I'm new to these forums and came in to say "hey" to everyone.  I'm living in Sacramento, California and I currently train Brazilian Jiu-jitsu under Cassio Werneck.

I started martial arts at the age of 6 in a shotokan based karate style in Fresno California training with the late Stuart Quan.  I couldn't have asked for a better first experience in the martail arts than what he taught, and learned so much more than just fighting training there in my younger years.  I was not a completely dedicated Karate student though, and so never made my blackbelt despite training on and off for 8 or 9 years.

I love my BJJ and am much more dedicated to the art these days.  I started training BJJ at a Ralf Gracie affiliated school in Fresno, but then moved to a Royce Gracie school to train with a friend.  Royce is even the one who gave me my bluebelt in BJJ.  I outlasted my friend in the art and have not missed more than a full week of training in the last 6 or so years.

I moved to Sacramento about 4 years ago and started training with Cassio Werneck after he moved up here from Brazil to make Sacramento his perminent home.

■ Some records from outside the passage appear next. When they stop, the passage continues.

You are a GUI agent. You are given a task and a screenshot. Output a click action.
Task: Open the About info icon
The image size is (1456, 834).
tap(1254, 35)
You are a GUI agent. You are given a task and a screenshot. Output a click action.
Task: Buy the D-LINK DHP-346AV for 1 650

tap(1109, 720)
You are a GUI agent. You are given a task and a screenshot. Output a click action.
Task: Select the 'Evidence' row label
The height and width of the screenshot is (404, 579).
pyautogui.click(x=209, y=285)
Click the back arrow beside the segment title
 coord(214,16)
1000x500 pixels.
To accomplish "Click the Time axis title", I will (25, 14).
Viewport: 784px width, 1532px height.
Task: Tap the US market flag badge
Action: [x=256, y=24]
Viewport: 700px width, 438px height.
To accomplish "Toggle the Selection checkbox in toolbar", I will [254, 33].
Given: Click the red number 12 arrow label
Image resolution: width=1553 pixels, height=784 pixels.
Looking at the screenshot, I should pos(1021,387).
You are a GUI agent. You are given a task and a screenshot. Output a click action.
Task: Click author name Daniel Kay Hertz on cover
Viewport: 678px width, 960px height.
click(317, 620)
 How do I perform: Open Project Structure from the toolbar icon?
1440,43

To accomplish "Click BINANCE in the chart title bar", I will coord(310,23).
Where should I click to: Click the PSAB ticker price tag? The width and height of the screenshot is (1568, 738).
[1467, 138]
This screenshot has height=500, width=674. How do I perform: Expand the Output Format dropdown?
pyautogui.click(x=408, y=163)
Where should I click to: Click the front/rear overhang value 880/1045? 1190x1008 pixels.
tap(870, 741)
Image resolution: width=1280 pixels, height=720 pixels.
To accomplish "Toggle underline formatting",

Anyway, hello again all, and I'm happy to be here.


----------



## Swordlady (Aug 26, 2006)

Welcome to MT, and happy posting!  :wavey:


----------



## Jonathan Randall (Aug 26, 2006)

Welcome! I'm from Sacramento, CA as well - I think I've passed by your school. Glad to have you hear on Martial Talk.


----------



## SFC JeffJ (Aug 26, 2006)

Welcome and enjoy!

Jeff


----------



## MJS (Aug 26, 2006)

Welcome to MT!

Mike


----------



## pstarr (Aug 27, 2006)

Welcome to the forum!


----------



## terryl965 (Aug 27, 2006)

Welcome and happy posting
Terry


----------



## Brian R. VanCise (Aug 27, 2006)

Welcome!

Brian R. VanCise
www.instinctiveresponsetraining.com


----------



## Kacey (Aug 27, 2006)

Welcome, and happy posting!  :wavey:


----------



## Kanoy919 (Aug 27, 2006)

Welcome!


----------



## Jade Tigress (Aug 27, 2006)

Welcome to Martial Talk ~ Enjoy!


----------



## DavidCC (Aug 28, 2006)

"Sac town"?

is that just up the road from "taint ville"?? LOL


----------



## stone_dragone (Aug 28, 2006)

Greetings and welcome to MT!


----------



## Kenpojujitsu3 (Aug 28, 2006)

DavidCC said:
			
		

> "Sac town"?
> 
> is that just up the road from "taint ville"?? LOL


 
LOL!!!!!!!!!!!!!!!!!!!!!!!!

Anyway, welcome to Martial Talk


----------



## HKphooey (Aug 28, 2006)

Welcome to MT!


----------



## Lisa (Aug 28, 2006)

Welcome Ybot!  Happy Posting! :wavey:


----------



## Kreth (Aug 29, 2006)

Welcome to the forum.


----------